__Records supplied__.
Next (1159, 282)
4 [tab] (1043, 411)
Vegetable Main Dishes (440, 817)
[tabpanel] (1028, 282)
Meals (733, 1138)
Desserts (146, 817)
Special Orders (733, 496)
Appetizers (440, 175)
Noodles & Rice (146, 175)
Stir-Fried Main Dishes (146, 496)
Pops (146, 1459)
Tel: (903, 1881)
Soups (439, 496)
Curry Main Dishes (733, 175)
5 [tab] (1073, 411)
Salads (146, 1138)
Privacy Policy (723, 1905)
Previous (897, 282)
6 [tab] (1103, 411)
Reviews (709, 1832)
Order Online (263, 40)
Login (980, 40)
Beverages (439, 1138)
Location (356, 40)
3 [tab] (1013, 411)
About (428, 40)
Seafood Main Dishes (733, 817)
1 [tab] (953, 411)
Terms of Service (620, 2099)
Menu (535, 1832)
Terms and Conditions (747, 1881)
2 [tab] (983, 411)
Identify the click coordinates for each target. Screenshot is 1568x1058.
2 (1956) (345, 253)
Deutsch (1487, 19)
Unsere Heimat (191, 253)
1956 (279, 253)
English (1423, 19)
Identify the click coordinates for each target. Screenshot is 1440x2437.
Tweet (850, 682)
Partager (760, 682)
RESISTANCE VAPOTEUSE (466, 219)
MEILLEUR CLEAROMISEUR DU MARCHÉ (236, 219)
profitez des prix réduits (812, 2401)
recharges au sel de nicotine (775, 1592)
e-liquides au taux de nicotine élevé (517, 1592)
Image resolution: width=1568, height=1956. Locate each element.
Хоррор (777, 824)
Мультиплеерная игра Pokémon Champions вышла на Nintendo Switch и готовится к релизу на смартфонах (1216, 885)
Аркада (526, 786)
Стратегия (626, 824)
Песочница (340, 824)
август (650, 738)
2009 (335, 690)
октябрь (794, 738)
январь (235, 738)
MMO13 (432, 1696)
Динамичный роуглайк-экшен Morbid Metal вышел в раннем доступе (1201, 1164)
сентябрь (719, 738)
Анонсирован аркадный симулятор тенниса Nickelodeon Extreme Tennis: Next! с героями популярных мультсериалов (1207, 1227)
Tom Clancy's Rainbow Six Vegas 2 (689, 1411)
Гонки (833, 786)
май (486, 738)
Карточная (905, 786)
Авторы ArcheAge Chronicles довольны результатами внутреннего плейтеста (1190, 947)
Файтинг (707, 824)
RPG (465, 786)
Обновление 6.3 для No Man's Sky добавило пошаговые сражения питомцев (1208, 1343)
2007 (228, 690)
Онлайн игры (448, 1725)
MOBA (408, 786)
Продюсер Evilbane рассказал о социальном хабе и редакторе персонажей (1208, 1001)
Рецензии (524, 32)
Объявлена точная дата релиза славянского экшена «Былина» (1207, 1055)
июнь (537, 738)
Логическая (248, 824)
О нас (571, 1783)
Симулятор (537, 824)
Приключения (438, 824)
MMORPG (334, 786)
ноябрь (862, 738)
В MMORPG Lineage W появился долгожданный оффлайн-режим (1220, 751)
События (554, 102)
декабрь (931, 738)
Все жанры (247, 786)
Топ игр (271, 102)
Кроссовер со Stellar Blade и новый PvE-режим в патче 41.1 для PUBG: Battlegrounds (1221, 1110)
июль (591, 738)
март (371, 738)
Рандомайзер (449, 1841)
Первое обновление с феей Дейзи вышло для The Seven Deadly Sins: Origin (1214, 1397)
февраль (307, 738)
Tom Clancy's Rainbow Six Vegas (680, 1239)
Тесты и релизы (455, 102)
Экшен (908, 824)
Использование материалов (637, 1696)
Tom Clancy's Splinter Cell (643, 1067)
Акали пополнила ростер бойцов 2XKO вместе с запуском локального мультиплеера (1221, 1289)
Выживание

__Required work__.
Extract every one of the entries above and reproduce each line verbatim, in its original order.

__Answer below__.
Next (1159, 282)
4 [tab] (1043, 411)
Vegetable Main Dishes (440, 817)
[tabpanel] (1028, 282)
Meals (733, 1138)
Desserts (146, 817)
Special Orders (733, 496)
Appetizers (440, 175)
Noodles & Rice (146, 175)
Stir-Fried Main Dishes (146, 496)
Pops (146, 1459)
Tel: (903, 1881)
Soups (439, 496)
Curry Main Dishes (733, 175)
5 [tab] (1073, 411)
Salads (146, 1138)
Privacy Policy (723, 1905)
Previous (897, 282)
6 [tab] (1103, 411)
Reviews (709, 1832)
Order Online (263, 40)
Login (980, 40)
Beverages (439, 1138)
Location (356, 40)
3 [tab] (1013, 411)
About (428, 40)
Seafood Main Dishes (733, 817)
1 [tab] (953, 411)
Terms of Service (620, 2099)
Menu (535, 1832)
Terms and Conditions (747, 1881)
2 [tab] (983, 411)
Identify the click coordinates for each target. Screenshot is 1568x1058.
2 (1956) (345, 253)
Deutsch (1487, 19)
Unsere Heimat (191, 253)
1956 (279, 253)
English (1423, 19)
Identify the click coordinates for each target. Screenshot is 1440x2437.
Tweet (850, 682)
Partager (760, 682)
RESISTANCE VAPOTEUSE (466, 219)
MEILLEUR CLEAROMISEUR DU MARCHÉ (236, 219)
profitez des prix réduits (812, 2401)
recharges au sel de nicotine (775, 1592)
e-liquides au taux de nicotine élevé (517, 1592)
Image resolution: width=1568, height=1956. Locate each element.
Хоррор (777, 824)
Мультиплеерная игра Pokémon Champions вышла на Nintendo Switch и готовится к релизу на смартфонах (1216, 885)
Аркада (526, 786)
Стратегия (626, 824)
Песочница (340, 824)
август (650, 738)
2009 (335, 690)
октябрь (794, 738)
январь (235, 738)
MMO13 (432, 1696)
Динамичный роуглайк-экшен Morbid Metal вышел в раннем доступе (1201, 1164)
сентябрь (719, 738)
Анонсирован аркадный симулятор тенниса Nickelodeon Extreme Tennis: Next! с героями популярных мультсериалов (1207, 1227)
Tom Clancy's Rainbow Six Vegas 2 (689, 1411)
Гонки (833, 786)
май (486, 738)
Карточная (905, 786)
Авторы ArcheAge Chronicles довольны результатами внутреннего плейтеста (1190, 947)
Файтинг (707, 824)
RPG (465, 786)
Обновление 6.3 для No Man's Sky добавило пошаговые сражения питомцев (1208, 1343)
2007 (228, 690)
Онлайн игры (448, 1725)
MOBA (408, 786)
Продюсер Evilbane рассказал о социальном хабе и редакторе персонажей (1208, 1001)
Рецензии (524, 32)
Объявлена точная дата релиза славянского экшена «Былина» (1207, 1055)
июнь (537, 738)
Логическая (248, 824)
О нас (571, 1783)
Симулятор (537, 824)
Приключения (438, 824)
MMORPG (334, 786)
ноябрь (862, 738)
В MMORPG Lineage W появился долгожданный оффлайн-режим (1220, 751)
События (554, 102)
декабрь (931, 738)
Все жанры (247, 786)
Топ игр (271, 102)
Кроссовер со Stellar Blade и новый PvE-режим в патче 41.1 для PUBG: Battlegrounds (1221, 1110)
июль (591, 738)
март (371, 738)
Рандомайзер (449, 1841)
Первое обновление с феей Дейзи вышло для The Seven Deadly Sins: Origin (1214, 1397)
февраль (307, 738)
Tom Clancy's Rainbow Six Vegas (680, 1239)
Тесты и релизы (455, 102)
Экшен (908, 824)
Использование материалов (637, 1696)
Tom Clancy's Splinter Cell (643, 1067)
Акали пополнила ростер бойцов 2XKO вместе с запуском локального мультиплеера (1221, 1289)
Выживание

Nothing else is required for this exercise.